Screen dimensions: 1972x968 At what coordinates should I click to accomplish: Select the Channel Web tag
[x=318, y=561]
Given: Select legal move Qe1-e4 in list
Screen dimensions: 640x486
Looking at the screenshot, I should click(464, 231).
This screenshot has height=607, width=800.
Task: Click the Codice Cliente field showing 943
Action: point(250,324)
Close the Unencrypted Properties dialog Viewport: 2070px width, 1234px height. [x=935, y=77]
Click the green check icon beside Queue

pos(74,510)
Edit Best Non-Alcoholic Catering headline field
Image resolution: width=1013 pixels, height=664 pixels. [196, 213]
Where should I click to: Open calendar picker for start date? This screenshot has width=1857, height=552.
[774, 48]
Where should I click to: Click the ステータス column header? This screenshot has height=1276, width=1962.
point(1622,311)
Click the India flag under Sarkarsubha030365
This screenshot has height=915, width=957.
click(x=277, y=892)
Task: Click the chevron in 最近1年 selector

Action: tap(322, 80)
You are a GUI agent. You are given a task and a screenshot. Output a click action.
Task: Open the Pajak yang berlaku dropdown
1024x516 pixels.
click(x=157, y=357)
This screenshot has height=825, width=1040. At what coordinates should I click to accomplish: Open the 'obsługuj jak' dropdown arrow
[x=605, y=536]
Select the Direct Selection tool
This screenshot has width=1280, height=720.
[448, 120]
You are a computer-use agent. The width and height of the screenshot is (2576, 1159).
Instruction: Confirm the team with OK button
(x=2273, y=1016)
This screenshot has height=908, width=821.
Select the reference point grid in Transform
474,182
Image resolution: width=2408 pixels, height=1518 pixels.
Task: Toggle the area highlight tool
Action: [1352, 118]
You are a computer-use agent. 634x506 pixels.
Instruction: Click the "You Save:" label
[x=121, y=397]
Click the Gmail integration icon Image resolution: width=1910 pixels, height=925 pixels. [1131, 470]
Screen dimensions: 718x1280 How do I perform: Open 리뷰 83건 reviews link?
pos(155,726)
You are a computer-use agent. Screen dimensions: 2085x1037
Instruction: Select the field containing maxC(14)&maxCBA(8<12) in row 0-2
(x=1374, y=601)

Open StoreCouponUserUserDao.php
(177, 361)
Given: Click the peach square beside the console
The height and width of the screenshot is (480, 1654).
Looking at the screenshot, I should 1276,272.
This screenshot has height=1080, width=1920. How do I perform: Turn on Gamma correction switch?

....

**Problem**
Pick out every line above that contains the word "Image" and copy each of those lines in full.

**Written response**
Image resolution: width=1013 pixels, height=664 pixels. [196, 213]
Image resolution: width=2408 pixels, height=1518 pixels.
Click the Gmail integration icon Image resolution: width=1910 pixels, height=925 pixels. [1131, 470]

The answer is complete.